RECORDS PROVIDED ▸

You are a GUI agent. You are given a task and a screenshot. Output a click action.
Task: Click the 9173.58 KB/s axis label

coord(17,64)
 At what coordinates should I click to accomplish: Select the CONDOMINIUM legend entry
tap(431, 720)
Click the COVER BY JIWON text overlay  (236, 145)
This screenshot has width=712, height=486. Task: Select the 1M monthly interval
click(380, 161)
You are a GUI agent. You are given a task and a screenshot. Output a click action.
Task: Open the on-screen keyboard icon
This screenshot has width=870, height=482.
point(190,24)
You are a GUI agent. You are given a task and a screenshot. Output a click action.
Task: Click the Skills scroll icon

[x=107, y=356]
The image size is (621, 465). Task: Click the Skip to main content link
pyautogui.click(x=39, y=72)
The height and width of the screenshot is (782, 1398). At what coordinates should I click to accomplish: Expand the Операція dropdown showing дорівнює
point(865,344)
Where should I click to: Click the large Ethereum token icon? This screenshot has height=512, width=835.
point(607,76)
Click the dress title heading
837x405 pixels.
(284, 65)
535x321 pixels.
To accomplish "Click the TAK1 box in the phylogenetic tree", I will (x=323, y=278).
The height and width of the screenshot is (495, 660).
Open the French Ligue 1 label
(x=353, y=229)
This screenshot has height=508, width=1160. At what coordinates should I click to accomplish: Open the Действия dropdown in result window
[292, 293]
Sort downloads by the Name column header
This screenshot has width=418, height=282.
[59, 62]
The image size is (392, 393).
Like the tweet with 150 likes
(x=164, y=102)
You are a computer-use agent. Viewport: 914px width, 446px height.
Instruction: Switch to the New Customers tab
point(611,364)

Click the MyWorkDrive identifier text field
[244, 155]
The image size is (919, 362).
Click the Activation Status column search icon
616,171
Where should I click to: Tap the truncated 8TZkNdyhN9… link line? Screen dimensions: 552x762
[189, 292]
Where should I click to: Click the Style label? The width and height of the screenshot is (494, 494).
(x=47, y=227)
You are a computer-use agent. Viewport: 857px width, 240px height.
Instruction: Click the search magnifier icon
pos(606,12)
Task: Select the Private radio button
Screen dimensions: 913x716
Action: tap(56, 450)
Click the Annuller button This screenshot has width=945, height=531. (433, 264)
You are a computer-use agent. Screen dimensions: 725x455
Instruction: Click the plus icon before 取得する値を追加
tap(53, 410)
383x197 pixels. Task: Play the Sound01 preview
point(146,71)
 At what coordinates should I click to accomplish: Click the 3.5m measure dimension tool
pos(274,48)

EXERCISE BRIEF ▸
Using the entries above, find all lines with "button". Copy them.

RESULT FOR THIS EXERCISE ▸
Task: Select the Private radio button
Click the Annuller button This screenshot has width=945, height=531. (433, 264)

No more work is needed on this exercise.